Usually they only care about Windows users, making all of this irrelevant. We're talking about a situation where they care about Linux users for whatever reason. They can either make it Linux-native (hard) or make sure it works in Proton (easy).


...which is why focusing on Windows translation works so well. Any questions?


@dang needs 2019 in the title. Not really sure why a reddit post about a tweet is discussion worthy...


The older I've gotten, the less patience I've had for tools that take a couple of extra google searches. My time is valuable, and I don't want to be fighting my own tools to do simple things.

I understand that it isn't linux's fault per se , but I would never understand running your personal desktop on Linux for non-ideological reasons.

WSL and WS-Android both exist. They have allowed me to selectively ignore the worst of windows and touch Linux on a needs basis.

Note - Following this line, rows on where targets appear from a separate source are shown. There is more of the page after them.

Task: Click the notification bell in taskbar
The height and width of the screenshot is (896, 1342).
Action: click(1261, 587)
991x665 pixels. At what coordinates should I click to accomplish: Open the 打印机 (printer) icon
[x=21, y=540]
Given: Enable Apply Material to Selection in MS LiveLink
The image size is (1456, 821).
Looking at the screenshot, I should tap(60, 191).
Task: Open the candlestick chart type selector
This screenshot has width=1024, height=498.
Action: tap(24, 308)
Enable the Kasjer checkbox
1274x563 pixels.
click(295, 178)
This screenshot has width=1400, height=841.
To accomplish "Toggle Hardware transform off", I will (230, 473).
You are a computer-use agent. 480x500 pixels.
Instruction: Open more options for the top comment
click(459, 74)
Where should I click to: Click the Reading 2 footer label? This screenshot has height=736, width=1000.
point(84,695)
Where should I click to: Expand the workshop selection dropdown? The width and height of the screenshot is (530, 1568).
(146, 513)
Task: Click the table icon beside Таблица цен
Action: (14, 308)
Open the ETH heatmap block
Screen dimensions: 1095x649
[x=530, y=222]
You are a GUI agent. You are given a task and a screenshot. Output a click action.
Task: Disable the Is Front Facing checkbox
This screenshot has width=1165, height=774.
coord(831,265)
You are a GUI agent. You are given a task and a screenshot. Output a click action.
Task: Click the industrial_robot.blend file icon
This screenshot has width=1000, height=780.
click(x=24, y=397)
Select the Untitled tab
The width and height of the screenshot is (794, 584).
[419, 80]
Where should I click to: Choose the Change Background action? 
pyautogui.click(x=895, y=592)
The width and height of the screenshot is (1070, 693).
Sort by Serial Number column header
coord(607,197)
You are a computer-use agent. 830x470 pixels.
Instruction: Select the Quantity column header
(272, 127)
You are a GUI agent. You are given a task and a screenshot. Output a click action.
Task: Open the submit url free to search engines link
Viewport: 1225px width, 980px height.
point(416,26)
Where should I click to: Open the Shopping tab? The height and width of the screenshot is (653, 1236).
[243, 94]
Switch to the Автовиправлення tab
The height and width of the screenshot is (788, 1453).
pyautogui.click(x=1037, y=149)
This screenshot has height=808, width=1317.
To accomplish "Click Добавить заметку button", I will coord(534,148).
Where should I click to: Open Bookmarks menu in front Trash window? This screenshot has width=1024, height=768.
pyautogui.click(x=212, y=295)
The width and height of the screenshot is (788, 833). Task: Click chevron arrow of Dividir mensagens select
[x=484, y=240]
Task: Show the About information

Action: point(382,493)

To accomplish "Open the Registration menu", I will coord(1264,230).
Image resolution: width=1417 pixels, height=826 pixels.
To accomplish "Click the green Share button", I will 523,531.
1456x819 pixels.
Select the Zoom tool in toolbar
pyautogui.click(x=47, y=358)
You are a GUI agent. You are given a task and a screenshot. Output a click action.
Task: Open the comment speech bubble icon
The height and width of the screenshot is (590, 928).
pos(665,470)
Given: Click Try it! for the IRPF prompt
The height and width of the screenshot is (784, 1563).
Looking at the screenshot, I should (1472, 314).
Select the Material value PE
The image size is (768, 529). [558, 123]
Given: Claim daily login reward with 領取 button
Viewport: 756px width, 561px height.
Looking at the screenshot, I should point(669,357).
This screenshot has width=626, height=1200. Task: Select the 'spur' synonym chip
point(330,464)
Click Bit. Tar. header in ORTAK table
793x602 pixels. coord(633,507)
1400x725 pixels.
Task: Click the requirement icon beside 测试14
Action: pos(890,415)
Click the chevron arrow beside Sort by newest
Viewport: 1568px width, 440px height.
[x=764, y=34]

I used to root every android device and apply balance mods before starting any game. Now, I just wanna do the thing.


Same here, even WSL brings little to the table to me, other than reducing my costs.

Since VMWare exists and hardware has been fast enough, that the only physical device running GNU/Linux has been my netbook, from the netbook golden age.

As for Android, it is great that it isn't really yet another UNIX clone, rather its own thing, with a managed userspace, we need to move away from a fossilized OS designed for PDP11s.


Depends on how you look at it. Some portion of those tech issues are probably useful, someone took the time to report them.

Also did they specify which distro(s) they support? Dedicated enough QA? Differences are typically not that hard to paper over, mostly a bunch of if-dir-exists, do this, else do that. XDG_* env vars help as well. Proton, flatpak, etc.


Supporting various hardware combinations is already hard enough. The fragmented software stack, constant userland breakage and hostility towards proprietary games, and a userbase of people who except software to be free make Linux not an attractive platform to port games to.


I wonder whether flatpak/snap can reduce the support burden.


Old post. Linux gaming has gotten so much better since then.


By emulating Windows userspace apparently.


The word emulating has a very specific meaning when playing a video game on one platform that was designed for another. If you are using the word emulating to mean something close to the word "mimic" or "imitate" then you are correct, but the word emulation shouldn't be used to describe proton because it is not an emulator in the way most gamers will understand. This point is specifically drilled into the Proton history. Proton is a fork of the Wine project. In 1993 (!) it was declared Wine is Not An Emulator. Recursive naming is an open source tradition.

Aside from being an incorrect use of jargon, it hurts the project. Emulators have a reputation of not being able to handle the latest games. Proton is very good at playing many modern games. It plays some games better than Windows natively on the same hardware.


Wine emulates a Windows environment on other systems. I get that the team doesn't want to market it that way, but... that's what it is.

Edit: Actually their dev docs even agree with the characterization as a "Windows Emulator": https://wiki.winehq.org/Wine_Developer%27s_Guide/Architectur...


That's the current best alternative. Big studios are not going to invest development into a platform that does not directly translate to more money. Best they can do is make use of open APIs like Vulkan (Even tho DX11/12 work with the current tooling too).


Big studios targeting Android with the NDK (ISO C11, ISO C++17, OpenGL ES/Vulkan, OpenSL/OpenMAX) don't even bother porting those games to GNU/Linux, exactly because it isn't economically viable.


I mean development on Windows got better by literally offering Linux through a subsystem. if you can't beat them, be them


For developers that only see UNIX everywhere, surely.

Thanks to legions of developers leaving GNU/Linux behind, adopting OS X, Microsoft realized the mistake to not offer proper POSIX support on the Windows NT OS linage.


Several comments addressing the likely change in the bug side of the statement over the past 4 years, but I'm also very curious how the Steam Deck has changed the sales side of it. While I doubt it's anywhere close to a majority, my guess is that it's a lot more than 0.8% these days.